Jesús Cordero, de quien hace ya mucho tiempo que no sé nada, decía, cada dos por tres, que a los clásicos hay que leerlos a edad temprana. Y yo le respondía que a los clásicos se debe acudir siempre que uno pueda dedicarles algún tiempo. Durante la tarde de Nochebuena, me dio por adentrarme en la novela picaresca y elegí el Lazarillo de Tormes. Un relato de ironía que retrata perfectamente las miserias y problemas de los siglos XVI y XVII. Y, desde luego, en su Tratado Segundo, aparece el anticlericalismo existente en la época. El cual arranca ya en la Edad Media.
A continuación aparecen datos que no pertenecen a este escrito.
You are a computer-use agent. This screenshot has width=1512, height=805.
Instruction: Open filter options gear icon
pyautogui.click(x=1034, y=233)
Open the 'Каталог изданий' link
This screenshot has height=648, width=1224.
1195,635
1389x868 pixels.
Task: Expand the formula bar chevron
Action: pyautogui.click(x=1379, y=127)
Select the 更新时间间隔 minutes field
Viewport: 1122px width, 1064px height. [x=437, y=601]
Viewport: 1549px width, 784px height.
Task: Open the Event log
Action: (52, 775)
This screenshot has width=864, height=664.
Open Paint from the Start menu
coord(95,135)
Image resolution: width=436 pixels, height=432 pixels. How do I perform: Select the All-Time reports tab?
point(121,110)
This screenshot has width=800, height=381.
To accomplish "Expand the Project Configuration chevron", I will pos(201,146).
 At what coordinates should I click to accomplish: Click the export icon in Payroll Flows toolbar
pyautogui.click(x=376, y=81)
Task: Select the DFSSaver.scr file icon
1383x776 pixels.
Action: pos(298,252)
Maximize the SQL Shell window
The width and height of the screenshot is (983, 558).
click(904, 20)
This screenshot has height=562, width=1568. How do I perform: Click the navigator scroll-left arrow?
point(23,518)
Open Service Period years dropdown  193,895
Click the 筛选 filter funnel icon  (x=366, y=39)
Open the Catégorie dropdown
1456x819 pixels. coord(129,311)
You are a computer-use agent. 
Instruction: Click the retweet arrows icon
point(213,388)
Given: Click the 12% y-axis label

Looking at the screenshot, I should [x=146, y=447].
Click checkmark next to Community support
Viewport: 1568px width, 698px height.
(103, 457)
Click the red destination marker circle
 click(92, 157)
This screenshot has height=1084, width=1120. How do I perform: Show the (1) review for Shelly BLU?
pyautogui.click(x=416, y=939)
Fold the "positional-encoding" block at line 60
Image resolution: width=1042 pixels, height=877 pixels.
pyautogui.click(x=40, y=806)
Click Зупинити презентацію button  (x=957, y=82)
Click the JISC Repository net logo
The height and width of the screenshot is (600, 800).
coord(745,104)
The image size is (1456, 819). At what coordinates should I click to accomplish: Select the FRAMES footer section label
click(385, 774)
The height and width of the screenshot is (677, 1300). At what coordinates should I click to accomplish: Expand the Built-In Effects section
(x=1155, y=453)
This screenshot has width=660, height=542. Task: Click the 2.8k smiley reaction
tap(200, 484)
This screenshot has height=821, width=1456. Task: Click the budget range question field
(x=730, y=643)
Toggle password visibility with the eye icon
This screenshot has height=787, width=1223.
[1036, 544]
Tal era así, que en Orense, en el año de 1419, los habitantes de la villa cansados de su obispo, se sublevaron, lo prendieron y lo arrojaron al río Miño. La religión católica era una creencia de muchos en una fe que no les impedía criticar ferozmente a aquellos representantes de la Iglesia que corrompían el hábito con su comportamiento.

La Inquisición luchó contra el anticlericalismo latente en hombres de gran cultura, cual Lope de Vega o Cervantes. Ambos atentos en todo momento a criticar a la Iglesia en una época de truhanes, de hambre, de epidemias... Aunque con la prudencia que los tiempos recomendaban.

Del catolicismo español, ya escribió Unamuno en su ensayo Religión y patria (1910): “En el orden religioso, toda la miseria de esta pobre España, enfangada de mentiras, es que se perpetúa una mentira: la mentira de que España sea católica... No son católicos en su mayoría los que, haciendo pública confesión de serlo, escalan los altos puestos. Y mientras esa mentira no se borre, España no acabará de ser cristiana”.

Verdad es que hay un catolicismo español muy especial. Cervantes, en una de sus novelas -Rinconete y Cortadillo-, coloca este diálogo:

“-¿Es vuesa merced por ventura ladrón?

-Sí -respondió él-. Para servir a Dios y a las buenas gentes”. Esto en cuanto al mandamiento de no hurtar. Y en cuanto al de no matar, he aquí lo que nos cuenta Díaz Plaja en Los siete pecados capitales. “En unas memorias del siglo XVII cuenta el protagonista que su enemigo derribado le gritó: ‘No me mates, por la Virgen del Carmen’. Y él contestó: ‘Has tenido suerte...: has nombrado a mi Virgen y eso te salva. Si apelas a otra, no sales vivo’. Lo cual no quita para que en España surjan los católicos doctrinales y convencidos, que van más allá de los preceptos divinos.

La religión se convierte en tema de enfrentamientos en nuestro siglo XVIII y se agiganta cuando España, tras la invasión napoleónica, se divide entre tradicionalistas y liberales. Y así llegamos a la pérdida de nuestra colonias y los intelectuales, cuando se estrena la Electra de Galdós, entienden que nuestro futuro está en descontaminar al Estado de toda creencia. A partir de entonces, se arma la marimorena y aparece en escena la obra de Marcelino Menéndez Pelayo, bendiciendo a la Inquisición. Contra sus tradiciones se estrellan Unamuno, Ortega y Gasset, Azaña...

Con la llegada de la Segunda República, en vez de cumplirse el sueño secularizador de Azaña, el ideal que acabaría tomando forma sería el de la Iglesia. Que, según dice Fernando García de Cortázar, en Los Mitos de la Historia de España, se venía preparando mucho más para recibir al franquismo que par actuar en una democracia liberal.

Durante esta navidades, están arreciando las muestras de desagrado contra los símbolos religiosos, por parte de maestros, de abogados, de padres de alumnos... Que han suscitado la respuesta inmediata y contundente de quienes defienden la postura de una España católica y tradicionalista. Donde la Iglesia exige la tutela espiritual del Estado. No escarmentamos.